Data extracted from a collection:

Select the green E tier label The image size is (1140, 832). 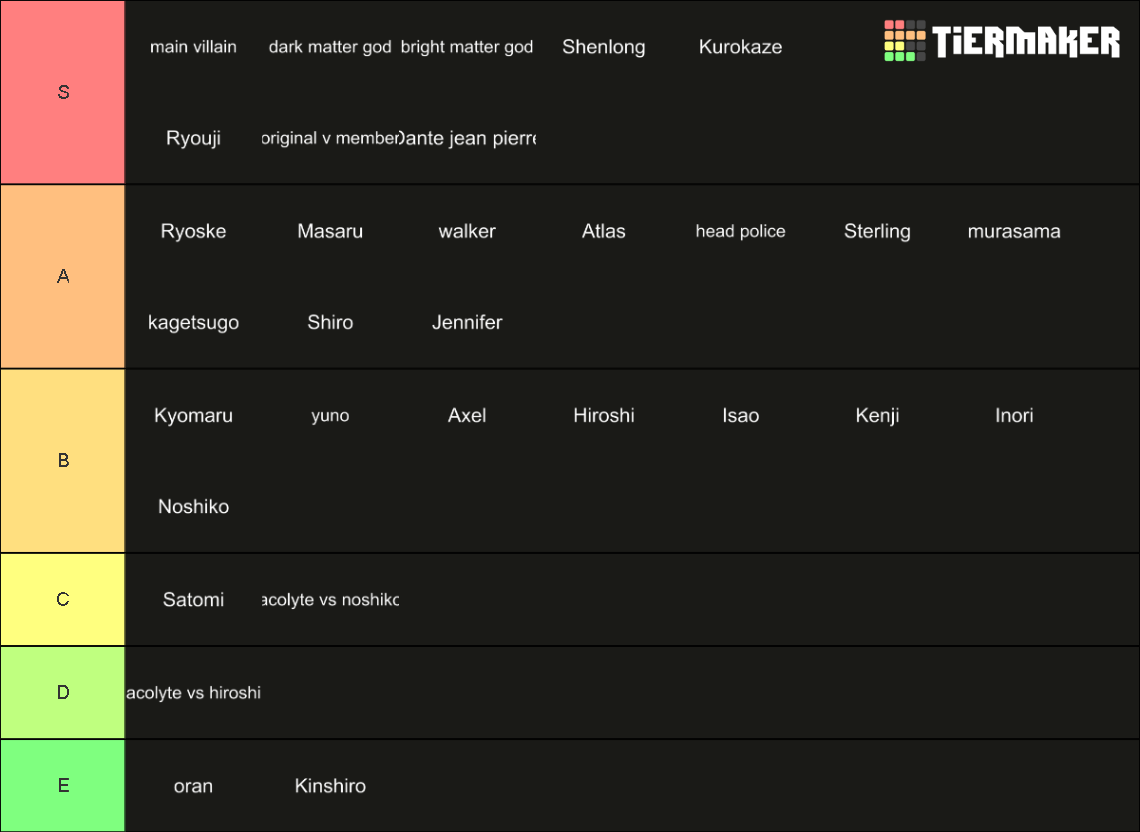click(x=63, y=785)
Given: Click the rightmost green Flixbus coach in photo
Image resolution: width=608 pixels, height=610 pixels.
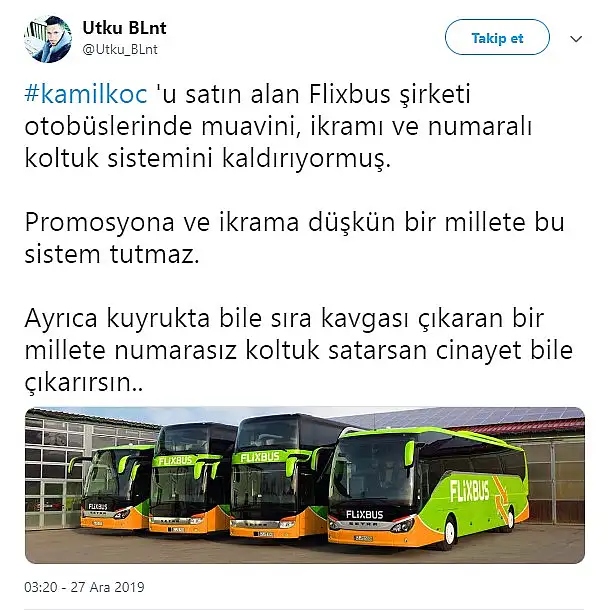Looking at the screenshot, I should tap(428, 488).
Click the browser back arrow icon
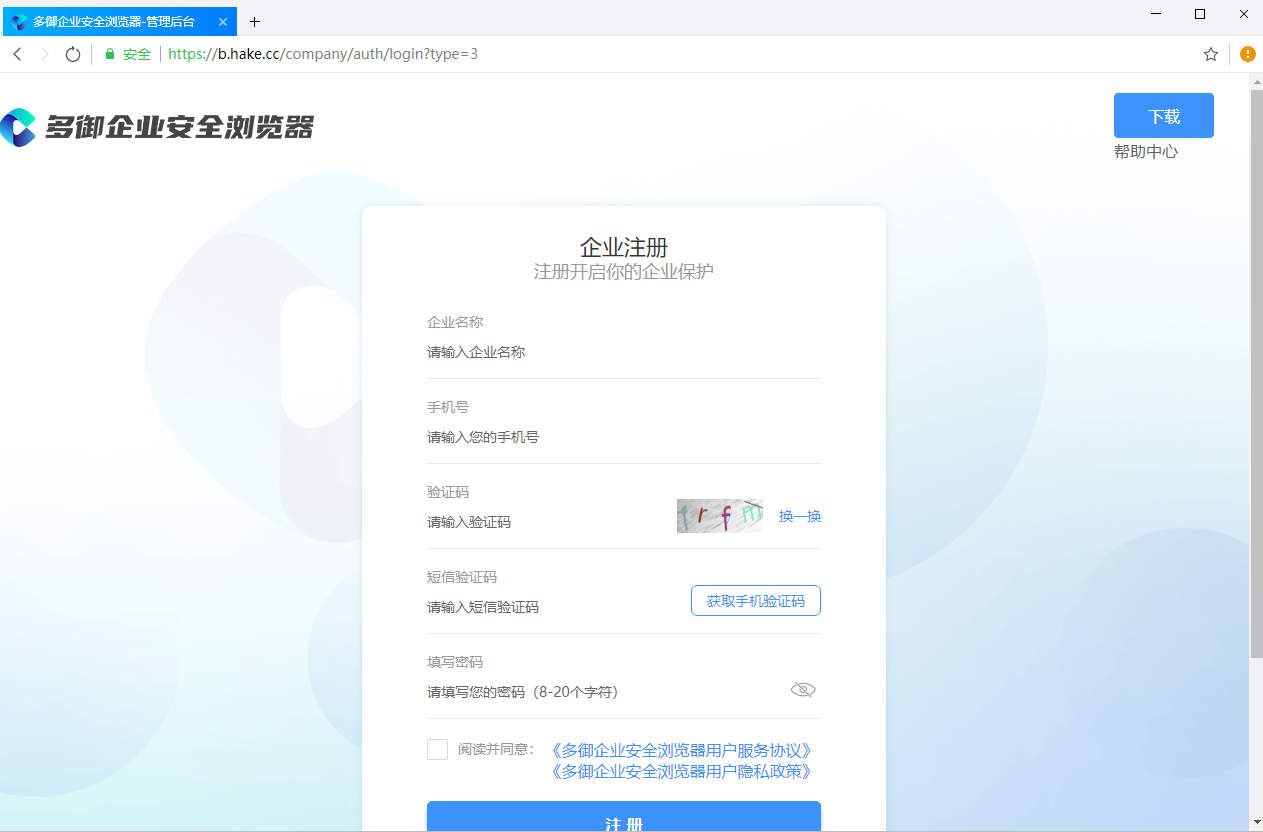1263x832 pixels. [17, 54]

▶ _Aim of the exercise_: Where the line containing "Given: Click the" appears in the data above, begin there and output every line through the last, exactly and without pictures.

▶ _Your solution_:
Given: Click the rightmost green Flixbus coach in photo
Image resolution: width=608 pixels, height=610 pixels.
Looking at the screenshot, I should tap(428, 488).
Click the browser back arrow icon
1263x832 pixels. [17, 54]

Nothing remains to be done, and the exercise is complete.